#### Available records

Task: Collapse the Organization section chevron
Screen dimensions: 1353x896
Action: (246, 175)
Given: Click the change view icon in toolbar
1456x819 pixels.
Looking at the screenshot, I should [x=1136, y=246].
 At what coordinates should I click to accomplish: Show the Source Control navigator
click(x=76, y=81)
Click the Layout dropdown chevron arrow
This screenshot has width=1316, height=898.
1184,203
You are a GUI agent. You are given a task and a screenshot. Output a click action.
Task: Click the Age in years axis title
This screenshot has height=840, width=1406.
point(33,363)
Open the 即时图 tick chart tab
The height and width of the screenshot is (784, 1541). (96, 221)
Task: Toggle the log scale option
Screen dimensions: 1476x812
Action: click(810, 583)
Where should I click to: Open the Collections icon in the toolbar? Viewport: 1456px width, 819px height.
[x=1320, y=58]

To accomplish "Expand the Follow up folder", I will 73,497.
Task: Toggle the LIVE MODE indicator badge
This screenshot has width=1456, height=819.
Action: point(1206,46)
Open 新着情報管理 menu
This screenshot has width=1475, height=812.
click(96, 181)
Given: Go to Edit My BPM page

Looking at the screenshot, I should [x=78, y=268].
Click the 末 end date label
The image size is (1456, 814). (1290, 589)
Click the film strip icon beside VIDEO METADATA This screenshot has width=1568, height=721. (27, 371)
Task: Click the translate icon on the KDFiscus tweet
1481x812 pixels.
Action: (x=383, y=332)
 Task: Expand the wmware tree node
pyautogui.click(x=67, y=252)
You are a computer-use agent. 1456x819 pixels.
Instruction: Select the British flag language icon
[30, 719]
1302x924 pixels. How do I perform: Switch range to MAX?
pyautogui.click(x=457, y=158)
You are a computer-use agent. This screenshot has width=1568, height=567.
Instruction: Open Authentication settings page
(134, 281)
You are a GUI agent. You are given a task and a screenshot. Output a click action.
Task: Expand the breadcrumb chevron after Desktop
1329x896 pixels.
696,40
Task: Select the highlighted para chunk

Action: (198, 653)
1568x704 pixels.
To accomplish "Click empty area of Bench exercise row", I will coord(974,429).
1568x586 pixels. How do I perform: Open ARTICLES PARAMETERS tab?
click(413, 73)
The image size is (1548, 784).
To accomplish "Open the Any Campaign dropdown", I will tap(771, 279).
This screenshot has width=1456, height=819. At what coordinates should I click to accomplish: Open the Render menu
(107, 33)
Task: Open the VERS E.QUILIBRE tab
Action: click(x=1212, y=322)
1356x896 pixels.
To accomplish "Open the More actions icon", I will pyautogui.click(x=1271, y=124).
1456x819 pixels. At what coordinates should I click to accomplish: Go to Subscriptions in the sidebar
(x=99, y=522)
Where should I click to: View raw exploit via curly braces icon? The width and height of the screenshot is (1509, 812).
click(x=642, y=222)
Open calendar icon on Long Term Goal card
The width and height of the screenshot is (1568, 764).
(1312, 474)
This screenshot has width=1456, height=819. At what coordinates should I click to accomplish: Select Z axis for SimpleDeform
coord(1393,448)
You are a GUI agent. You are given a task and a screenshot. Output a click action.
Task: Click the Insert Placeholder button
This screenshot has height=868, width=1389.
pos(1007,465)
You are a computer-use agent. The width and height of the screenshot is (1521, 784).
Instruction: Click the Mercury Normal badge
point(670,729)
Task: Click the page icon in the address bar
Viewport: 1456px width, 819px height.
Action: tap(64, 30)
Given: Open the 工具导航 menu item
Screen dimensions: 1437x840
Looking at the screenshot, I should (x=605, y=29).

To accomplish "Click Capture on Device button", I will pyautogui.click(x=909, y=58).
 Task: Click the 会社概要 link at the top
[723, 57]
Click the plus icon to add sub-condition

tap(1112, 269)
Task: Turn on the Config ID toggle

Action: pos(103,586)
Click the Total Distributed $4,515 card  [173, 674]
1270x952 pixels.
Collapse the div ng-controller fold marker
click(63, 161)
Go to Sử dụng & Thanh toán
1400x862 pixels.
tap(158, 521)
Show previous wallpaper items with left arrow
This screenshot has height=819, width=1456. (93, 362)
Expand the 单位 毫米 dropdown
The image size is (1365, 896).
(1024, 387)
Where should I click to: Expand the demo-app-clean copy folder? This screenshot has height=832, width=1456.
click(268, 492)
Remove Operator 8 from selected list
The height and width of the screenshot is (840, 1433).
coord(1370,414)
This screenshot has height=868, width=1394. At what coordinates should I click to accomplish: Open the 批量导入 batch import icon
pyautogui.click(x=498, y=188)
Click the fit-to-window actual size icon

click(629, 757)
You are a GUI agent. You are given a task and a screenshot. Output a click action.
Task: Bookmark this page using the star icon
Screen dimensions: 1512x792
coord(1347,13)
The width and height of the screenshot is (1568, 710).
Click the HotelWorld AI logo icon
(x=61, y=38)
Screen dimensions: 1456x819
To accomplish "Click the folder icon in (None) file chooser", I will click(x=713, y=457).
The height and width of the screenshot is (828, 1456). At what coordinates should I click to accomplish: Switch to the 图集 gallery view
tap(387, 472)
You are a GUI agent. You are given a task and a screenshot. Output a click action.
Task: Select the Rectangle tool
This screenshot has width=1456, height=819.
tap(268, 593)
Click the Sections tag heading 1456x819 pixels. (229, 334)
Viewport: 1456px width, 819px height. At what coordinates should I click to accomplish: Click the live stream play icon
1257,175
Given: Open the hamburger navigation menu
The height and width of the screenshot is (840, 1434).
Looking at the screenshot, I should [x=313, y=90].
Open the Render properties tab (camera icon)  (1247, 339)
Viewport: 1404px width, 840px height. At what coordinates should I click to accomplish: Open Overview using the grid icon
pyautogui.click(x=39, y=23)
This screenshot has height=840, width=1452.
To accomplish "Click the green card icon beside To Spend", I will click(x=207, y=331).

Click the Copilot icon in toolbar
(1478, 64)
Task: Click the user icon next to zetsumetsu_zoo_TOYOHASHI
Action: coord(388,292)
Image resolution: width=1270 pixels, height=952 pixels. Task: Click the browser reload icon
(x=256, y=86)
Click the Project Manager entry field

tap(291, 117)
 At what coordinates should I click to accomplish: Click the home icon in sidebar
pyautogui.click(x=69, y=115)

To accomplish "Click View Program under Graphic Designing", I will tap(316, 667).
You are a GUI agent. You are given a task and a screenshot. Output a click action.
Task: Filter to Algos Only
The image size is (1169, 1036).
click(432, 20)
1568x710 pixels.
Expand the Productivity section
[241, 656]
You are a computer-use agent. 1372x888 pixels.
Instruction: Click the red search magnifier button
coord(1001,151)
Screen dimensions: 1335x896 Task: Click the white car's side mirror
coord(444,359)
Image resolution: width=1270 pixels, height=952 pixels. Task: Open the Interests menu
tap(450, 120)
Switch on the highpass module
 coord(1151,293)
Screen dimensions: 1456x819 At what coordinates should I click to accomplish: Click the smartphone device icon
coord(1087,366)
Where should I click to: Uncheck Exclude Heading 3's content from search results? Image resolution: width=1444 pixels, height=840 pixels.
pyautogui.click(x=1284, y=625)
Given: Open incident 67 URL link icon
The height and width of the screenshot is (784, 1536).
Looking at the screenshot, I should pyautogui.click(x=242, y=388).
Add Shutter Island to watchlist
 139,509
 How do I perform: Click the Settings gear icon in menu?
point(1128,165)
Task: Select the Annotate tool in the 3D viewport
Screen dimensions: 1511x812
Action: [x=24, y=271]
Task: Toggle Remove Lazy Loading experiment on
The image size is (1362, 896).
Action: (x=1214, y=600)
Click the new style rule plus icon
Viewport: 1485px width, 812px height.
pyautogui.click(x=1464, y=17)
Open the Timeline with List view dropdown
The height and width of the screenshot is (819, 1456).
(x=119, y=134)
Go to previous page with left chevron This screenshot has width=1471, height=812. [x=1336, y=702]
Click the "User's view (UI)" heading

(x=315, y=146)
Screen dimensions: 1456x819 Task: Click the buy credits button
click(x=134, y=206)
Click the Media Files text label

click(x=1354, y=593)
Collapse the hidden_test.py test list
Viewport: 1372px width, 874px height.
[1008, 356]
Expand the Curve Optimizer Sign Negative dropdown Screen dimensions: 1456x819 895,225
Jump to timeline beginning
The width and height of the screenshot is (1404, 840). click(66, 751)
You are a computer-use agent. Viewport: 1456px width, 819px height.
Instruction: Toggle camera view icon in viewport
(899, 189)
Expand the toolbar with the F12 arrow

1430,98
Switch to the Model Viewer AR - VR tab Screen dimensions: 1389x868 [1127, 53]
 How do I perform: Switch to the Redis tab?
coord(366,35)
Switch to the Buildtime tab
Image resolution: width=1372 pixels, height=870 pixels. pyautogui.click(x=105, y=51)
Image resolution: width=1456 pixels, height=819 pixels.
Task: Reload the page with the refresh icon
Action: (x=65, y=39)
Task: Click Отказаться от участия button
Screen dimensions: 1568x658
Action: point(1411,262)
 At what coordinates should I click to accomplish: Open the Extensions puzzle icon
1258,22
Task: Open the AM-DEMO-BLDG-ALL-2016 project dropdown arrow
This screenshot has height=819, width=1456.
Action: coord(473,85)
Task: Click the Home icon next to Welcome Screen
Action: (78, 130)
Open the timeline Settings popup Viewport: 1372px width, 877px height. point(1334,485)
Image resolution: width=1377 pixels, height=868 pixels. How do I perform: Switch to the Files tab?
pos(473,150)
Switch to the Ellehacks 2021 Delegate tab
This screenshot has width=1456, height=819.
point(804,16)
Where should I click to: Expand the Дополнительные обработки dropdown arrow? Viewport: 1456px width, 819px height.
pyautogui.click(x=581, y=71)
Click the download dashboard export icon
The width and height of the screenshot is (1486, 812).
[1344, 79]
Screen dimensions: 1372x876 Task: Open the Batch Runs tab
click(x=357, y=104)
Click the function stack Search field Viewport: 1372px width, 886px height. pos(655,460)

########

> Assignment
Up to and including the line with "Open 新着情報管理 menu", output every line of the records above exactly, starting from the first; output nothing else.

> Response to the exercise
Task: Collapse the Organization section chevron
Screen dimensions: 1353x896
Action: (246, 175)
Given: Click the change view icon in toolbar
1456x819 pixels.
Looking at the screenshot, I should [x=1136, y=246].
 At what coordinates should I click to accomplish: Show the Source Control navigator
click(x=76, y=81)
Click the Layout dropdown chevron arrow
This screenshot has width=1316, height=898.
1184,203
You are a GUI agent. You are given a task and a screenshot. Output a click action.
Task: Click the Age in years axis title
This screenshot has height=840, width=1406.
point(33,363)
Open the 即时图 tick chart tab
The height and width of the screenshot is (784, 1541). (96, 221)
Task: Toggle the log scale option
Screen dimensions: 1476x812
Action: click(810, 583)
Where should I click to: Open the Collections icon in the toolbar? Viewport: 1456px width, 819px height.
[x=1320, y=58]

To accomplish "Expand the Follow up folder", I will 73,497.
Task: Toggle the LIVE MODE indicator badge
This screenshot has width=1456, height=819.
Action: point(1206,46)
Open 新着情報管理 menu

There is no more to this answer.